The station was long linked to programming from the United States, signing on as an independent station programmed from McAllen and serving as an affiliate of Telemundo, UPN, Fox, MundoFox/MundoMax, and The CW in its operational history. In 2019, Entravision announced that it had elected not to pay the 20-year renewal fee for the station's concession to broadcast beyond December 31, 2021, when the station ceased operations.

==History==
=== Early years ===
The concession for channel 2 was awarded in 1964, receiving the call sign of XHCR-TV and owned by Cadena Radiotelevisora del Norte, S.A. de C.V., a company owned by respected broadcaster Clemente Serna Alvear of Mexico City. In 1973, the name of the concessionaire was changed to Televisoras del Bajo Bravo, S.A.

In 1977, a joint venture was formed between the owners of KRIO (910 AM) in McAllen and KRIX (99.5 FM; now KKPS) in Brownsville and Serna Alvear. The venture brought channel 2 to the air on January 12, 1979 as XHRIO-TV (with call sign authorized on March 16 of that year), an English-language independent station. It branded as "XRIO", running primarily reruns of older American shows and recent feature films. The studios were co-located in McAllen with KRIO. The transmitter was 8 mi south of the Rio Grande and the Harlingen antenna farm. Since XHRIO-TV was perceived by its American competitors (KRGV-TV and KGBT-TV) as a "border blaster" or pirate station, both being unfounded, they set about to block live delivery of programming across the U.S. border.

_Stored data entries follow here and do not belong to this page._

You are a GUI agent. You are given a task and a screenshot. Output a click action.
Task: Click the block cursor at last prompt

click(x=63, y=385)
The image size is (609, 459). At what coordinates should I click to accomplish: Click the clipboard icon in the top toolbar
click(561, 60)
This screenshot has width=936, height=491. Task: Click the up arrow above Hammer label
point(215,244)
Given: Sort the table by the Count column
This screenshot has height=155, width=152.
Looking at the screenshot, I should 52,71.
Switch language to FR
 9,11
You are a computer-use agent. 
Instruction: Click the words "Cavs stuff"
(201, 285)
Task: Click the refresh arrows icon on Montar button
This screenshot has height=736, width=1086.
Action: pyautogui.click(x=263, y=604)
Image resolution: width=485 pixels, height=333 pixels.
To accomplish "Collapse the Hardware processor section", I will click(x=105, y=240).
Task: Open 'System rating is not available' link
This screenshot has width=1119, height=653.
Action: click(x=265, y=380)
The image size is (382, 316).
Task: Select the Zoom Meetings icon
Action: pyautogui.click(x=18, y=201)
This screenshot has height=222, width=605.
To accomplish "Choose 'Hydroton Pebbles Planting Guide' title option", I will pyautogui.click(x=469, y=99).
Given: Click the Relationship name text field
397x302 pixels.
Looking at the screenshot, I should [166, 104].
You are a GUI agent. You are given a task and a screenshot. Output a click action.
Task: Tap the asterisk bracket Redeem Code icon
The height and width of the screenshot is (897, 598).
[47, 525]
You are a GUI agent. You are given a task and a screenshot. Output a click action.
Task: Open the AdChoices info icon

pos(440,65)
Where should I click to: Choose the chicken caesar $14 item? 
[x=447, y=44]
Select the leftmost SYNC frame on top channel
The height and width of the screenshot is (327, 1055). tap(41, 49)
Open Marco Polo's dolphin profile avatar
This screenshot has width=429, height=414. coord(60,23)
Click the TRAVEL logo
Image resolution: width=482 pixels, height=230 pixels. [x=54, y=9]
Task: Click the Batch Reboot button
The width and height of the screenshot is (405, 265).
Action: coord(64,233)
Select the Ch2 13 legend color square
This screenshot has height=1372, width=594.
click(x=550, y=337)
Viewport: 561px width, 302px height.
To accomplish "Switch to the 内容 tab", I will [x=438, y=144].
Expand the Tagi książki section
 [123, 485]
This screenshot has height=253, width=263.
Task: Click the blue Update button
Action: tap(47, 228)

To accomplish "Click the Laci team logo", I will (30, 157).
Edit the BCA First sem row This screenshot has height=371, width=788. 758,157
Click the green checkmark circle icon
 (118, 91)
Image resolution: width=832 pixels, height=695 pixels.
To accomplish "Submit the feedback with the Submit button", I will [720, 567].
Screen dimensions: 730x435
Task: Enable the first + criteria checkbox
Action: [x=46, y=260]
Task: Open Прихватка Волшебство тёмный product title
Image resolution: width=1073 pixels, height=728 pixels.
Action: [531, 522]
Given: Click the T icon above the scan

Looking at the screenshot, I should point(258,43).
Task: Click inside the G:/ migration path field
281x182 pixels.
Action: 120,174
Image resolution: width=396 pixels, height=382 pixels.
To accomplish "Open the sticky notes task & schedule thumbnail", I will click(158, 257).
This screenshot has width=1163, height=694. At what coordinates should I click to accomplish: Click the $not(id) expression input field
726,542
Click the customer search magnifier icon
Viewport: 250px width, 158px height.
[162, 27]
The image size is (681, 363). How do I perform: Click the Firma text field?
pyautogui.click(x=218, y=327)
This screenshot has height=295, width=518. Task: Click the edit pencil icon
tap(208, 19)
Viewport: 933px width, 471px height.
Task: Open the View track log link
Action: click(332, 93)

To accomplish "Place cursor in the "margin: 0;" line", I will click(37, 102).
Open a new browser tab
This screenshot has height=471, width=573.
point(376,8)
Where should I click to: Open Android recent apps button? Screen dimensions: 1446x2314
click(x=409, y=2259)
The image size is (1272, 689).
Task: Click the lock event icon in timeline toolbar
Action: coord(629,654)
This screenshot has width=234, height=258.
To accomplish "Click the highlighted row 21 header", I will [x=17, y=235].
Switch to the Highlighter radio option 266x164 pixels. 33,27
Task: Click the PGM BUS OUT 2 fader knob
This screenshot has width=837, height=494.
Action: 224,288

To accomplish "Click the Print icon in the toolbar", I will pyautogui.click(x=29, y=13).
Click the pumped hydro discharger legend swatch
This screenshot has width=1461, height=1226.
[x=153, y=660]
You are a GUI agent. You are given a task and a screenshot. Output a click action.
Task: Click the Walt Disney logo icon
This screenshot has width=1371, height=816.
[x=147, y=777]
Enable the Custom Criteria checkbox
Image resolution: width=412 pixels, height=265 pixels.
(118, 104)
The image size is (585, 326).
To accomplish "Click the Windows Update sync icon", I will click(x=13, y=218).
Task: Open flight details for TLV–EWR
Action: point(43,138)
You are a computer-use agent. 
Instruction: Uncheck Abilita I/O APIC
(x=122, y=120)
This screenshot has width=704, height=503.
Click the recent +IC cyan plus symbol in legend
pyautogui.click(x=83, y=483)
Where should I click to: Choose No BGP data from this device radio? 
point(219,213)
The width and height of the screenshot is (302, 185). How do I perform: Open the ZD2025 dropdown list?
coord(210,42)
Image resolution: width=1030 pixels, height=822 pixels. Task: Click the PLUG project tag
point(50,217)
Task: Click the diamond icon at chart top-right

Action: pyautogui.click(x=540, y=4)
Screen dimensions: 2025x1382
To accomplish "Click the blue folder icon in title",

=== First stint as XHRIO-TV ===
Although XHRIO-TV had a broadcast signal superior to its U.S. counterparts, it suffered from serious underfunding and mismanagement by the ownership of the studio facility. During its first year, the technical staff which had created the facility against incredible odds slowly departed. Power to the transmitter site was sporadic and replacement technical people were not up to the task. Thus, XHRIO-TV was never able to establish an advertising base in the English market, despite extremely successful initial ratings. In 1981, the owners of the Mexican concession ended the delivery of programming tapes across the border to the channel 2 transmitter and converted XHRIO to a Spanish-language independent station aimed at Matamoros viewers.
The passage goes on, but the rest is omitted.